In our previous commentary, we discussed why N50 is a faulty measure of assembly quality. It can reward an aggressive assembler (or assembly strategy) that chooses one of many paths suggested by k-mers from repetitive regions to get high N50, but also higher number of incorrect junctions. The proposed solution was to augment N50 with another measure that compares expected k-mer distribution with observed k-mer distribution.
How does the measure work? In the first figure of this commentary, we presented the k-mer (k=21) distribution of a genome and showed that most 21-mers are present only once in the genome, a small number of 21-mers are present twice, and so on.
The second figure presented 21-mer distribution of simulated reads chosen from the same genome with the genome being sampled roughly 50 times. The peak representing unique 21-mers in the first figure moved to 40 in the second figure. The peak representing 21-mers present twice in the first figure moved to 80 and so on, because the reads were sampling the genome many times.
Given a set of NGS reads, the second figure is easy to construct. From the position of the peak at 40 (or at other region), it is possible to rank each k-mers as ‘unique’, ‘present twice’, ‘present thrice’, etc. That will represent the expected distribution of the k-mers.
Similarly, a version of the first figure is possible to construct from the de Bruijn graph-based assembly of the NGS library. From the assembly, it is possible to compute observed k-mer distribution of the corresponding k-mers.
If an assembly is correct, those two k-mer distributions should match as closely as possible. Therefore, any discrepancy reflects errors in the assembly. I can think of some exceptions in case of SNPs or haplotype differences, but for most genomes those factors come as as second order differences.
The readers may object that the above method does not directly address the question of incorrect junctions.
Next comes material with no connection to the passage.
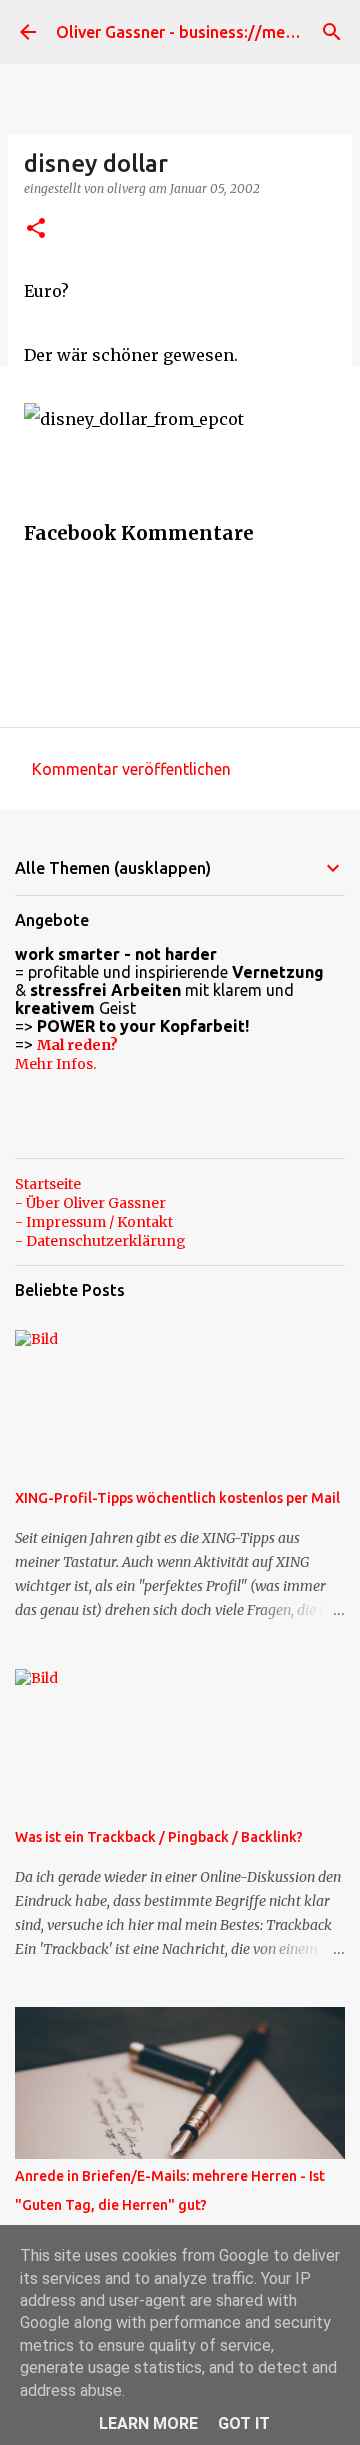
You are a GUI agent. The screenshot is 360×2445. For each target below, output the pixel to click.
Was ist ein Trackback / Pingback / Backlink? (159, 1837)
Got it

That criticism is indeed true. However, if an assembler incorrectly connects contig A with B and C with D, whereas A should be connected to C and B with D, the assembler does not get high N50. It is possible to high N50 by an aggressive assembler, only if it traverses through the same repetitive region more often than reality and interconnects more contigs than reality.
Please let us know, whether you find any holes in the above argument.